Lately, I’ve felt a deep and profound sense of contentment for most everything including my new and improved health, our home, and the natural environment in which it sits.

That very spiritual sense of contentment doesn’t have to conspire against saying YES to new invitations and adventures does it? To continual growth?

Presently, I’m most interested in personal growth. Professionally there’s nothing I feel a need to accomplish. My plan is to spend my remaining days learning to listen more patiently and empathetically to others—whether the Good Wife, my daughters, you, my students, everyone. That could easily take several more decades. Guess I should keep exercising and eating healthily.

*meaning not on my bike :) 

We’re Too Optimistic?

That’s AC Shilton’s sense in “Why You’re Probably Not So Great At Risk Assessment”.

Shilton closes this way:

“Our brains may sometimes be too optimistic. While that isn’t always bad (going through life thinking constantly about every bad thing that could happen isn’t healthy either), in a situation like this, your brain could expose you to unnecessary risk.”

AC Shilton’s bio* says she’s a two time Ironman finisher and a chicken farmer, so what’s not to like, but I think she gets this wrong. Most people’s challenge lies in the parenthetical note—constantly thinking about worse case scenarios.

Where’s that essay?

Coronavirus deserves attention and we should beat it back through proven mitigation strategies. But I’m not going to fool myself. I’m four months closer to dying than pre-pandemic. Could be skin cancer. Could be someone texting while driving who takes Blanca and me out this afternoon, could be heart disease, could be a tree during tomorrow’s run in Priest Point Park.

I use sunscreen, I wear a mask when inside or unable to maintain proper distance, I eat healthily and exercise regularly, I use seatbelts; but I’m not going to fool myself. I am going to die. The humble blog will be no more. Guessing whether ‘rona or one of the other myriad possibilities is gonna get me, it ain’t even close.

*Screen Shot 2020-07-02 at 10.23.36 AM.png

On Mourning

Conventional wisdom is sometimes wrong, but when it comes to mourning, it’s correct. Everyone mourns differently, some inwardly and quietly, others with much more feeling. Some mourn briefly, others for extended lengths of time. There is no right way to mourn, the key is to respect everyone’s individual approach.

At the same time, the recent passing of Kobe Bryant, the other eight victims of the helicopter crash, and also Leila Janah, have me thinking more about death.
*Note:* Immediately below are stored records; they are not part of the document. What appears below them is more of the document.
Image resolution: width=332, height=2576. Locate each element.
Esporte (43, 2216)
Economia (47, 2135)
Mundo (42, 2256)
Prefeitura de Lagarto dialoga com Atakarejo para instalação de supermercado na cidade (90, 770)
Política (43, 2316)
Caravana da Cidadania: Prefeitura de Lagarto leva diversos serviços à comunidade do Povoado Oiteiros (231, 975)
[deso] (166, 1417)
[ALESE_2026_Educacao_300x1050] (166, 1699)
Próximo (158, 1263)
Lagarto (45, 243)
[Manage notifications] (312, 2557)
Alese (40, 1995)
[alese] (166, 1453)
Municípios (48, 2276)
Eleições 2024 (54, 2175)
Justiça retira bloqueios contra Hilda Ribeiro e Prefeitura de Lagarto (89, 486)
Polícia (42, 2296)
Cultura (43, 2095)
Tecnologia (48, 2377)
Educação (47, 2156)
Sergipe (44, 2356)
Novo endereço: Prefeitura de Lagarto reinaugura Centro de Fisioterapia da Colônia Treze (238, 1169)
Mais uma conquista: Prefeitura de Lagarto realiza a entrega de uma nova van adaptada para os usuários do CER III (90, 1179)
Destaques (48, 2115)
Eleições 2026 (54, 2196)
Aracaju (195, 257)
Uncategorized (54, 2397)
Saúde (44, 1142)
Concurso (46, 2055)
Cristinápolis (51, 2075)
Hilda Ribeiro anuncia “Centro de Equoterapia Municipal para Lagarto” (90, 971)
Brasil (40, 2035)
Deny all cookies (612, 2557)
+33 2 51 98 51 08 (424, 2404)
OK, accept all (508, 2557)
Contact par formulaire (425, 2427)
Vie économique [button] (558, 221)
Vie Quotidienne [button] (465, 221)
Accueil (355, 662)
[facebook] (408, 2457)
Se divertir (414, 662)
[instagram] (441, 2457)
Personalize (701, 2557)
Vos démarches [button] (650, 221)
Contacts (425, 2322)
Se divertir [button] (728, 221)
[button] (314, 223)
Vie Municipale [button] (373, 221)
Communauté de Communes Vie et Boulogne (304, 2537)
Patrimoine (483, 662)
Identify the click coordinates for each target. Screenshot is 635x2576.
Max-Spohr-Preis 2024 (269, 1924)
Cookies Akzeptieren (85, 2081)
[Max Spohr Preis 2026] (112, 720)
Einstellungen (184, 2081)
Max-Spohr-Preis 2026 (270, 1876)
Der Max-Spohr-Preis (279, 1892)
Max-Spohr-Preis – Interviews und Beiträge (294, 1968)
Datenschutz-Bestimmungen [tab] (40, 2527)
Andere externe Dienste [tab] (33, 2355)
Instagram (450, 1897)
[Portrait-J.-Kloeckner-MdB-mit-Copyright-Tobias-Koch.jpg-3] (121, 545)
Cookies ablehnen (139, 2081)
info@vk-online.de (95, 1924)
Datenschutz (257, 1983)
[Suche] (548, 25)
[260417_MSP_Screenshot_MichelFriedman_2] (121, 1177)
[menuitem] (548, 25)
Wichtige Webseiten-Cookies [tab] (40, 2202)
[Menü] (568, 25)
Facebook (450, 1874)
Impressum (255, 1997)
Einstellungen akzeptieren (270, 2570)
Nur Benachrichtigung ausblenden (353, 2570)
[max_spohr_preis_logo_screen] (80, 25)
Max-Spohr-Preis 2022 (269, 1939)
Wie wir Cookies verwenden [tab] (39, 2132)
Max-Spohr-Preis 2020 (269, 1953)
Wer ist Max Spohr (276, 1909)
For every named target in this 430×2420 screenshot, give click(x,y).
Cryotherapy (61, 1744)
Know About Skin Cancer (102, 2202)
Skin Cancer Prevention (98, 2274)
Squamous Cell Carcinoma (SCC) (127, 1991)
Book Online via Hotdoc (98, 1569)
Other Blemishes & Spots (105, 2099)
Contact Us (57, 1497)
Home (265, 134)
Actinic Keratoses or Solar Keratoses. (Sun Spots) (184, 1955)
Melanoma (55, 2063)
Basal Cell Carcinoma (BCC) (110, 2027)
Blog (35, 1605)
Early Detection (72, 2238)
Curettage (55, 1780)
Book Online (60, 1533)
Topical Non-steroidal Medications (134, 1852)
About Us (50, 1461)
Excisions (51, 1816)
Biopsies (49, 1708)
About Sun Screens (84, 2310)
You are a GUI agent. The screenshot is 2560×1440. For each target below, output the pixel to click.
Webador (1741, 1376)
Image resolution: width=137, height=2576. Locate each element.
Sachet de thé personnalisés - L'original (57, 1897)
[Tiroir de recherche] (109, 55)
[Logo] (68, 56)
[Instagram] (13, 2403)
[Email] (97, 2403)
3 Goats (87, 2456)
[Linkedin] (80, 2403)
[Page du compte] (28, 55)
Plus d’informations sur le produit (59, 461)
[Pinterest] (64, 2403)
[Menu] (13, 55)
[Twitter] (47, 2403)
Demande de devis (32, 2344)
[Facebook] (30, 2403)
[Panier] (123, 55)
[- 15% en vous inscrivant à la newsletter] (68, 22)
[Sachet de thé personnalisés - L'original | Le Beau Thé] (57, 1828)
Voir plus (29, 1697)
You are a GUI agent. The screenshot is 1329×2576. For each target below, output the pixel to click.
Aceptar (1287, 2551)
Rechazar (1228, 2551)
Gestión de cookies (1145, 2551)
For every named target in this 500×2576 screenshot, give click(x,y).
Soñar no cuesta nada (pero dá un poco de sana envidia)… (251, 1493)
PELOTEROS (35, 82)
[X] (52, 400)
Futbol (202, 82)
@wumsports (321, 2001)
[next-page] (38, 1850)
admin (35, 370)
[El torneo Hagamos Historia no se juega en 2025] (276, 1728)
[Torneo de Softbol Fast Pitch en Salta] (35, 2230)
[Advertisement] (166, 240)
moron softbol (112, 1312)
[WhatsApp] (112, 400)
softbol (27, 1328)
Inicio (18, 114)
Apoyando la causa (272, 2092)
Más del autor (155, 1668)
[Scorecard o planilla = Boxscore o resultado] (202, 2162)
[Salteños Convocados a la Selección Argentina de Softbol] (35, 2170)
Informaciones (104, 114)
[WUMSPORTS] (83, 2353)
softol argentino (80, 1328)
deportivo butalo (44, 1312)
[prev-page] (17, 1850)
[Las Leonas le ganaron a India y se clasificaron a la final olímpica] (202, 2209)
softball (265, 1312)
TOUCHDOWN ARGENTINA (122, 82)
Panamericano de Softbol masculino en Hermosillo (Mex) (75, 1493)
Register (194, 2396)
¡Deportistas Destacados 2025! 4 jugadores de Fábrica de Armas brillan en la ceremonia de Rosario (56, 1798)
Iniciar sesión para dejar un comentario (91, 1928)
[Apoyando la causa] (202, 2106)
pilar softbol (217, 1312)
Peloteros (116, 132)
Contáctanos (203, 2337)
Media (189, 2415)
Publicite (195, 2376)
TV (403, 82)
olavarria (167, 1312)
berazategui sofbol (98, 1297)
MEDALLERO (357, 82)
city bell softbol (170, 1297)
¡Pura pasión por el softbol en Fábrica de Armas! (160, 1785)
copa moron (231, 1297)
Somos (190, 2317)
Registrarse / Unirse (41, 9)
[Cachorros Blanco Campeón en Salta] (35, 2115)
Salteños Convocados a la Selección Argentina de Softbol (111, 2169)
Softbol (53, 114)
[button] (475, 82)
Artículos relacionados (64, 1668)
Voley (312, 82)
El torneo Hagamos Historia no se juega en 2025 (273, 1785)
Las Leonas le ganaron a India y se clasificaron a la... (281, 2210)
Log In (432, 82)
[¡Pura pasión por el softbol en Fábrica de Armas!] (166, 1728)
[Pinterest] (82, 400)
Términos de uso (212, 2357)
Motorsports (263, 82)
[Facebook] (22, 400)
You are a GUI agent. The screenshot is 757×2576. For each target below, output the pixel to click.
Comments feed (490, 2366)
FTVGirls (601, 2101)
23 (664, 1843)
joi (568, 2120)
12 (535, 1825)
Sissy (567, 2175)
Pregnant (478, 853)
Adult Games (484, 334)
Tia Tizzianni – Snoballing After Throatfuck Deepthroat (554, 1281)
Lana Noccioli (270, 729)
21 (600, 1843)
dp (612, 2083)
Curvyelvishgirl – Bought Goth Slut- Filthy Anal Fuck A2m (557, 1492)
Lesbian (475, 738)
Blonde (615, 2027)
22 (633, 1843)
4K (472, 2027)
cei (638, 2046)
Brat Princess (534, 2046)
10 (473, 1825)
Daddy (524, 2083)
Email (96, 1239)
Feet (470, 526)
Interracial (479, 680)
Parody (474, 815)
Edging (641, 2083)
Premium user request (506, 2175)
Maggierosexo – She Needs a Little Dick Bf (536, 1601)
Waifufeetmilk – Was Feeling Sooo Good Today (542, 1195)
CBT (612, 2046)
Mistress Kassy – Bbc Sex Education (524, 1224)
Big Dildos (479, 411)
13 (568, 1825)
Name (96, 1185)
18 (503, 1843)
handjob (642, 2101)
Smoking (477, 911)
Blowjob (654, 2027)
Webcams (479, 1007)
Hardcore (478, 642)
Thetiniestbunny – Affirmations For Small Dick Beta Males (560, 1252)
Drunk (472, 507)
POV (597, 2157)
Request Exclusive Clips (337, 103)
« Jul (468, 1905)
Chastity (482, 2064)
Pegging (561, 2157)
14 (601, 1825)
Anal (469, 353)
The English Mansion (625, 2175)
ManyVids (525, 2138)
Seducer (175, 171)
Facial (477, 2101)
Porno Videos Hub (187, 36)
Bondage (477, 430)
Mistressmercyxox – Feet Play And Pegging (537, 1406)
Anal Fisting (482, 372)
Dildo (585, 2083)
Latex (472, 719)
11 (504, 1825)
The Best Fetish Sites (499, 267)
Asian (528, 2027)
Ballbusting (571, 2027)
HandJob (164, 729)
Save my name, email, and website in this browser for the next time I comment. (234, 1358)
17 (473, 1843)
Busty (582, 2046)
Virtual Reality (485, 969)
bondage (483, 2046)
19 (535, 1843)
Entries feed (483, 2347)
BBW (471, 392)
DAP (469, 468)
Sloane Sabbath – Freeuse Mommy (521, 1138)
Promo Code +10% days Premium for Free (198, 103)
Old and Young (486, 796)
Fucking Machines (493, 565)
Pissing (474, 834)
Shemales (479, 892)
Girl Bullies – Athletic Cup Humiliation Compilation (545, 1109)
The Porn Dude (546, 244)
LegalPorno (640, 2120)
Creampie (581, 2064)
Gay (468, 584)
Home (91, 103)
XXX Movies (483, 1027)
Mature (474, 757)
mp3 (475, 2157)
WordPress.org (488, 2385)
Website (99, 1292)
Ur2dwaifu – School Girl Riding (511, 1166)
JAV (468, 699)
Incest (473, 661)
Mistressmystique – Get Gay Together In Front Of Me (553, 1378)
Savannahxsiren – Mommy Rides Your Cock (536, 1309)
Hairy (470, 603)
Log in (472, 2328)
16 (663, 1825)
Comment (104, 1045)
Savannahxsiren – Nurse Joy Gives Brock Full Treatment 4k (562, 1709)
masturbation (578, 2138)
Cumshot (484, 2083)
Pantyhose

Intense grieving for the likes of Kobe and Leila makes perfect sense given their relative youth, 41 and 37 years old respectively. In that same spirit, one of the most sad passings I’ve ever observed was that of a friend’s 7 year-old son. We are understandably most saddened by people who do not get to experience the full arc of life.

And yet, Kobe, Leila, and my friend’s son left the world a better place. Leila, for example, founded a company that . . .

“. . . employs more than 2,900 people in Kenya, Uganda and India, creating data for companies around the world that need to test numerous artificial intelligence products, including self-driving cars and smart hardware. The company has helped more than 50,000 people lift themselves out of poverty and has become one of the largest employers in East Africa. . . .”

And as we’re learning, Kobe’s imprint was also large, most significantly off the court through his parenting, writing, and support for technology startups, young athletes, and women’s professional sports.

My friend’s son’s legacy was less public, but still profound, a lasting impact on his family, classmates, and community. Until cancer appeared in his blood, he was pure joy, a natural peacemaker.

To me, the saddest deaths are those of people who do not leave even some small sliver of the world better off. People whose words and actions didn’t console, inspire kindness, or help others be more humane. Those are the passings we should grieve the most.